__Stated exercise 1__: In the Wagner article, how many pages long is the prop sheet?
__Stated exercise 2__: Please retype the Wagner article from "Nothing is signed" to "in the spring.".

Even Wagner admits there are more things to think about in this show than in any other he ever worked on. There are only a few props in each scene, for instance, but there are so many scenes that the prop sheet is 20 pages long, instead of the usual five or six pages. “This show could only have been written by a filmmaker,” Wagner says. “There are so many moving parts, it’s like the insides of a watch.”
What’s next? While Wagner created the sets for Kevin Kline’s production of “Hamlet” at the New York Shakespeare Festival last fall, the designer says he is rarely offered plays anymore. He has also designed sets for the New York City Ballet, Metropolitan Opera and the Royal Opera and recently joined a design firm that will develop large commercial exhibitions.
Nothing is signed yet, he says, but he is “hoping for the opportunity” to work on George C. Wolfe’s “Jelly’s Last Jam” as that musical wends it way from the Mark Taper Forum to Broadway. According to Taper managing director Stephen J. Albert, a workshop production of the show is expected in New York this fall with plans for a Broadway opening in the spring.
Wagner and composer Coleman have also long been trying to develop as well as produce a musical comedy called “Thirteen Days to Broadway,” with a book by columnist Russell Baker. And the designer hopes to one day produce Tom Eyen and Alan Menken’s “Kicks,” a musical set in the ‘40s about the women in the “kick line” at a theater similar to New York’s Radio City Music Hall.
Meanwhile, the designer is already turning out 3-by-5 inch cards for a Broadway production next spring of Gershwin’s “Girl Crazy.” That show, which “Me and My Girl” director Mike Ockrent is now casting, is set in the early ‘30s, and Wagner has begun leafing through pictures of abandoned Arizona mining towns from the period.
But first come the setting up, putting together and opening of “City of Angels” here and elsewhere on the road. And that is no small task, jokes Gelbart, whose newest play, “Power Failure” opened May 29 at American Repertory Theatre in Cambridge, Mass. “Given the scale of this show, with its sets and machinery, it’s a wonder it can all be in the right place at the right time and not kill an actor or two--or a punch line or two, which may be more important than killing an actor or two.”

__Information provided__:
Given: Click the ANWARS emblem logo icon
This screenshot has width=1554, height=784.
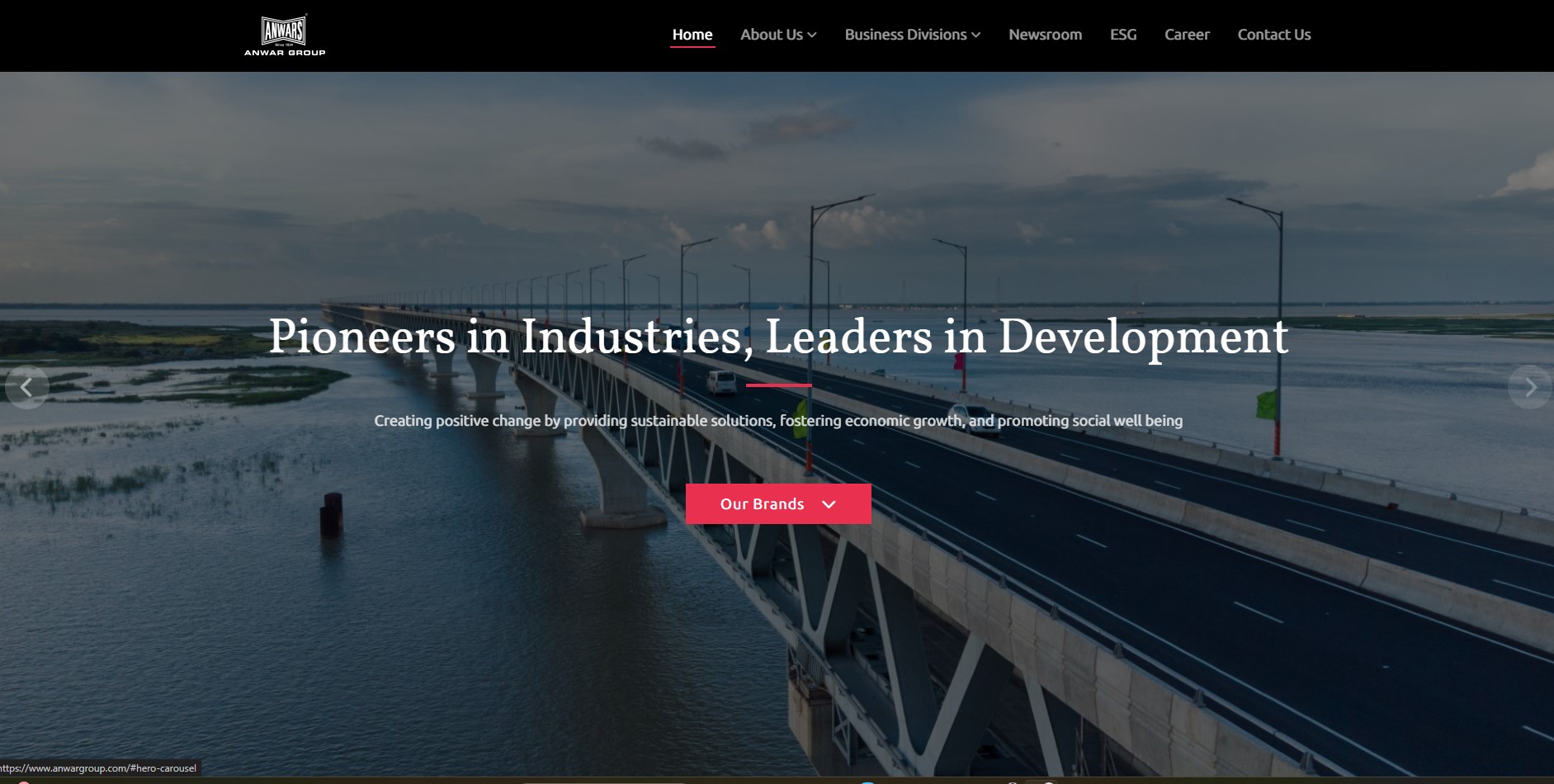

...

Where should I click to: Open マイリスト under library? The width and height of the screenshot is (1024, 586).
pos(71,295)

__Finished answer 1__: 20 pages

__Finished answer 2__:
Nothing is signed yet, he says, but he is “hoping for the opportunity” to work on George C. Wolfe’s “Jelly’s Last Jam” as that musical wends it way from the Mark Taper Forum to Broadway. According to Taper managing director Stephen J. Albert, a workshop production of the show is expected in New York this fall with plans for a Broadway opening in the spring.